1245: ASSESSMENT OF POST-EXTUBATION DYSPHAGIA IN SURGICAL ICU PATIENTS

医学 吞咽困难 麻醉 重症监护医学 急诊医学 普通外科 外科
作者
Sandy Roh,John Mah,Sara Oldach,Yamuna Carey,Christopher Engler
出处
期刊:Critical Care Medicine [Lippincott Williams & Wilkins]
卷期号:52 (1): S594-S594
标识
DOI:10.1097/01.ccm.0001003144.28087.1b
摘要

Introduction: The incidence of dysphagia in the ICU is as high as 62%, often seen following endotracheal intubation. Post-extubation dysphagia has a significant impact including malnutrition and aspiration, increasing the risk for pneumonia, reintubation, prolonged hospitalization and mortality. Several studies suggest increased risk factors such as age, duration of intubation and presence of tracheostomy. Prior to this study, referral to Speech Language Pathology (SLP) in the SICU at Hartford Hospital occurred after failure of a bedside swallow or at the discretion of the provider. The goal of this study is to implement a screening tool for early detection of post-extubation dysphagia. Methods: The screening was implemented on January 16, 2021. This included SLP consultation if one or more of the following are present (intubated >48 hours and older than age 65, history of known dysphagia and/or aspiration, presence of tracheostomy or altered airway and order for strict head of bed flat) and if two or more of the following are present (difficulty with managing secretions or frequent suctioning, weak voice and cough, poor mental status and non-invasive ventilation).
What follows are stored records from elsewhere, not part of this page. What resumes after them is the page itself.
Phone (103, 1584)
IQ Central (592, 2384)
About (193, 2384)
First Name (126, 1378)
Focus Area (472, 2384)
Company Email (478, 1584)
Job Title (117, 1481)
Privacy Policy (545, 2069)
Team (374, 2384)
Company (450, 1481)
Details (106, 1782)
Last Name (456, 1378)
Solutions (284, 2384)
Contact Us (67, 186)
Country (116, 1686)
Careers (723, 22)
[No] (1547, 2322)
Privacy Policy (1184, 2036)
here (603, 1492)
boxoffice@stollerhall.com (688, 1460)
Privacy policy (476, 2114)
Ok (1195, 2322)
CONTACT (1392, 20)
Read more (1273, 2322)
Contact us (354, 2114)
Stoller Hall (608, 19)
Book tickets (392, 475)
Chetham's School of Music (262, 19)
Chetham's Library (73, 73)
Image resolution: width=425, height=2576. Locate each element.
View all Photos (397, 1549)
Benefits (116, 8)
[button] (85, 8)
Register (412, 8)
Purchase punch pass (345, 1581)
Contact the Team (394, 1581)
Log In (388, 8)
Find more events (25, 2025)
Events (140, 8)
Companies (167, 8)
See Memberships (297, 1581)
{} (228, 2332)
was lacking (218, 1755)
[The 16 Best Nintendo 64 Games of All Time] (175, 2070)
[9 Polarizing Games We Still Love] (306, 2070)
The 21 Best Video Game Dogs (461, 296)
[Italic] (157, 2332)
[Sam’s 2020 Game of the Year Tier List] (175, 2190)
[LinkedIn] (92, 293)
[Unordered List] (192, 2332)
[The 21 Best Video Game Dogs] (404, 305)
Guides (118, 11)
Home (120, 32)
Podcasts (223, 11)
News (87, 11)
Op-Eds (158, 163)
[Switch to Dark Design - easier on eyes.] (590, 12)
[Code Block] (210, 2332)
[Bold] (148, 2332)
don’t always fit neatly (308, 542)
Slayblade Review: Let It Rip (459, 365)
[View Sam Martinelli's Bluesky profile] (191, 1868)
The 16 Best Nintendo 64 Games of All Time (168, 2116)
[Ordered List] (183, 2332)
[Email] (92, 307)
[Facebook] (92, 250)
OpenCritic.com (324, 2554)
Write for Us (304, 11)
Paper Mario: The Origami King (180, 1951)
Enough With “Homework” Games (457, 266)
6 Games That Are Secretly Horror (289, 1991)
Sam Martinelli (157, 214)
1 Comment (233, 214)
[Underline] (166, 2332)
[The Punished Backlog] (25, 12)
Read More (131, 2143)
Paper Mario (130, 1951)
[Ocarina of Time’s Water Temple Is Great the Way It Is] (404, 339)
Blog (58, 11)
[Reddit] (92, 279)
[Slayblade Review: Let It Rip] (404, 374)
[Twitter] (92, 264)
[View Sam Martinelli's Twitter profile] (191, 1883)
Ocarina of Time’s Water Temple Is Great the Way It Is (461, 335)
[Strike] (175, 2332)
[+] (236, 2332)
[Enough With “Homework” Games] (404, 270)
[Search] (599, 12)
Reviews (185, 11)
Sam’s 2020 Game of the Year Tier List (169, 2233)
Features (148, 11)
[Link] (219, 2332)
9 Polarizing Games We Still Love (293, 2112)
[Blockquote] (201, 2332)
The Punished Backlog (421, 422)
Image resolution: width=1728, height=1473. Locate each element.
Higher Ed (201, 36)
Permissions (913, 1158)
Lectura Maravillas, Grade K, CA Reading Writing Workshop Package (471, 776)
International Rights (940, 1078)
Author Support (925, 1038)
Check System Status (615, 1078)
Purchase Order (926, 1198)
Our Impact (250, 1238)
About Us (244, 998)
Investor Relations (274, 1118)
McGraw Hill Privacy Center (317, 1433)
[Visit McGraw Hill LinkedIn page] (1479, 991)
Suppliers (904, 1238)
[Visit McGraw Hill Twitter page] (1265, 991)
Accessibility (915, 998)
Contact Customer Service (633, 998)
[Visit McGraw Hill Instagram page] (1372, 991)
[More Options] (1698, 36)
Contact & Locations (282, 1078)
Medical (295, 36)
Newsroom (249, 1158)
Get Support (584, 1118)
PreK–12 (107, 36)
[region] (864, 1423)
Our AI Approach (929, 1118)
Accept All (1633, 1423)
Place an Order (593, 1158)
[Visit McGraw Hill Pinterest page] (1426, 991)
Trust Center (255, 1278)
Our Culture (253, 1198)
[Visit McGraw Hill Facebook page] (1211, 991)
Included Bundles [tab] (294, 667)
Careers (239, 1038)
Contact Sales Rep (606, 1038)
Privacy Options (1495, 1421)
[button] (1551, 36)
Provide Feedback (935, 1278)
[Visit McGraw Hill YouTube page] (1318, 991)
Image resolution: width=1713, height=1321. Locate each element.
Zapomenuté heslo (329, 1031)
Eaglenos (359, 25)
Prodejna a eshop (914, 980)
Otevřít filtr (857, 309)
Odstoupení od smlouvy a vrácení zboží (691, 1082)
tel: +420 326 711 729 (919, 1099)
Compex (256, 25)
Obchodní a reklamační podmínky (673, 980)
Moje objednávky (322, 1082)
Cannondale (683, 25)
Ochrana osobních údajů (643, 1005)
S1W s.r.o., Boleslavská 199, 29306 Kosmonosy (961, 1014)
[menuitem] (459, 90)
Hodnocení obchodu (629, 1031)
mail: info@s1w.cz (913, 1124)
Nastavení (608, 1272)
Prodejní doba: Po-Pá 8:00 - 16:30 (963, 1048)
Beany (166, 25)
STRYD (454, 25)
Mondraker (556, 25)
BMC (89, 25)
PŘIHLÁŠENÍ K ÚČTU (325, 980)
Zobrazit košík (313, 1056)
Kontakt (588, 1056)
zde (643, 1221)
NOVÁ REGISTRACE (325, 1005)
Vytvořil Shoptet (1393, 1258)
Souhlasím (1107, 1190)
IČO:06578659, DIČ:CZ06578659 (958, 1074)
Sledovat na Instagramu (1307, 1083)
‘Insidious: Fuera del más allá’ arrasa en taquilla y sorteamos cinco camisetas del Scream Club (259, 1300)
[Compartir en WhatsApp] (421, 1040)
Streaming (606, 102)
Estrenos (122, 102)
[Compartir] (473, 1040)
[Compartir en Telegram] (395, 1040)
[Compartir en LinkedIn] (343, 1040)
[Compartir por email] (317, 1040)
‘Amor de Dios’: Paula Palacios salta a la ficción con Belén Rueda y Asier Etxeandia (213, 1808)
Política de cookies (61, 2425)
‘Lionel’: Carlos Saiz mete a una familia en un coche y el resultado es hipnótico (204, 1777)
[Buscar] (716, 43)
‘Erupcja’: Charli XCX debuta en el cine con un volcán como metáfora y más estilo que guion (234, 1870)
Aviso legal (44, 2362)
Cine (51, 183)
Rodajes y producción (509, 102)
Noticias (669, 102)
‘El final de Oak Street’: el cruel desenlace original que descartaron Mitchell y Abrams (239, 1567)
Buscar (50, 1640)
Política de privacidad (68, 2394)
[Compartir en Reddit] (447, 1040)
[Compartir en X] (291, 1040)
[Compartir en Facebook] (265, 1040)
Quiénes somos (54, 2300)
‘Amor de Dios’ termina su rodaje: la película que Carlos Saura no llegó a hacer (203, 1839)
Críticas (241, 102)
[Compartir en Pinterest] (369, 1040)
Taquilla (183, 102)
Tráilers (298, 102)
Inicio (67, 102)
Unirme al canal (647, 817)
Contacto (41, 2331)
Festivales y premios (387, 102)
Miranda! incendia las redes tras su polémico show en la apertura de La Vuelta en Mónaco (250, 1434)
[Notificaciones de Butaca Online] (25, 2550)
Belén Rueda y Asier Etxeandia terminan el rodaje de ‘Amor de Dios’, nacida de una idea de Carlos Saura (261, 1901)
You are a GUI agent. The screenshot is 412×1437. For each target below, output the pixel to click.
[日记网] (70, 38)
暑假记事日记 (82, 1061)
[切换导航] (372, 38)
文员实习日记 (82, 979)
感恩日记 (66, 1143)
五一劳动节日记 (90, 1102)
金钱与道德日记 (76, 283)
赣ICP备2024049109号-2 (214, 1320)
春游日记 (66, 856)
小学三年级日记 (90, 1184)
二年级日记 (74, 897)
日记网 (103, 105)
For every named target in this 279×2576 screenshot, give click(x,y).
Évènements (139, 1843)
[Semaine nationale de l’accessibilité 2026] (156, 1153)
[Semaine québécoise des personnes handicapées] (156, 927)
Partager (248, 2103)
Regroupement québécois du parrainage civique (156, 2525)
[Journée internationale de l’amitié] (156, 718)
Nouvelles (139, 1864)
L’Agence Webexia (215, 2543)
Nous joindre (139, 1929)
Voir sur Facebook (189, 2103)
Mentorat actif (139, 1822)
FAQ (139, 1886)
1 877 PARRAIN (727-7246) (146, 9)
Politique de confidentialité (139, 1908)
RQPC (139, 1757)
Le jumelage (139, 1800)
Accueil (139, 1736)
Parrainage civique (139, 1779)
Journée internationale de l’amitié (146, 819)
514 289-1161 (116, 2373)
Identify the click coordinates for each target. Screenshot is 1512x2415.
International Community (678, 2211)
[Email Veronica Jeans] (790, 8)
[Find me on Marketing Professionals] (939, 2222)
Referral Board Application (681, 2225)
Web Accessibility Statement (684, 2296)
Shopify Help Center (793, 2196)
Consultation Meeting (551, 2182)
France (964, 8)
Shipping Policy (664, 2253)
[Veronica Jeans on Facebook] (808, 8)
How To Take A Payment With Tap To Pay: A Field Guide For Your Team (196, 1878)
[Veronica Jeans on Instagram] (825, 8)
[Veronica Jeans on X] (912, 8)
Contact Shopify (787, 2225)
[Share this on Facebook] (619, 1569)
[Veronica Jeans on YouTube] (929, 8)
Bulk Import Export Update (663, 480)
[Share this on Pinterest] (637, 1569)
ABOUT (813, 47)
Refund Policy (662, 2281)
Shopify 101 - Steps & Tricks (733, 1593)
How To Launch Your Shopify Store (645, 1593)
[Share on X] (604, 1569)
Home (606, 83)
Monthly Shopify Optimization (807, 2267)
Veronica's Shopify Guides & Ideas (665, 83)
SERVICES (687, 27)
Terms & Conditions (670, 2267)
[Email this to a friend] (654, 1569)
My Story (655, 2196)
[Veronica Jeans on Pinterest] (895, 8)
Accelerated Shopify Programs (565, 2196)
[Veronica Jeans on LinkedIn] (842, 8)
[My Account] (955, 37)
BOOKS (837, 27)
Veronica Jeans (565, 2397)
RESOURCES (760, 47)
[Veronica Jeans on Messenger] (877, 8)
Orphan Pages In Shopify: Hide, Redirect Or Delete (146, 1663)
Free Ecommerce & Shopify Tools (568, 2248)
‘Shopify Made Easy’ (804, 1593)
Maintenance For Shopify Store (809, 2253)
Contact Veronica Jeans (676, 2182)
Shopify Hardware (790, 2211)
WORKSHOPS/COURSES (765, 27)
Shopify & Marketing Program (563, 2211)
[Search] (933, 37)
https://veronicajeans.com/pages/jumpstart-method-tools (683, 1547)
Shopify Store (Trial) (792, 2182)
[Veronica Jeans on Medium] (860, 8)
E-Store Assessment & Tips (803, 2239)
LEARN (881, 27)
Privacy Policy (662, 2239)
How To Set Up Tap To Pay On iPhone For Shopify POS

Pre-implementation data was collected from September 1, 2020 to January 15, 2021 and post-implementation data was collected from March 1, 2021 to June 30, 2021. Data collection from chart review included age, duration of intubation, time to SLP consultation, diet recommendation after initial evaluation and on discharge. Results: The average number of extubations per month were similar in pre- and post-implementation time period (35.4 vs 35.5). The rate of SLP consultations per extubation increased expectedly after implementation (8.5% vs. 43.0%). The incidence of post-extubation dysphagia, defined as patients recommended NPO or modified diets, also increased (7.9% vs. 38.0%). The incidence of persistent post-extubation dysphagia, defined as patients recommended NPO or modified diets at discharge, was higher (5.1% vs. 19.7%). Conclusions: A new screening tool has been developed to detect post-extubation dysphagia. Data reveals that the new screening tool increases the number of SLP consultations but also proportionally increases the detection of post-extubation dysphagia, which has significant clinical implications in the SICU patient population.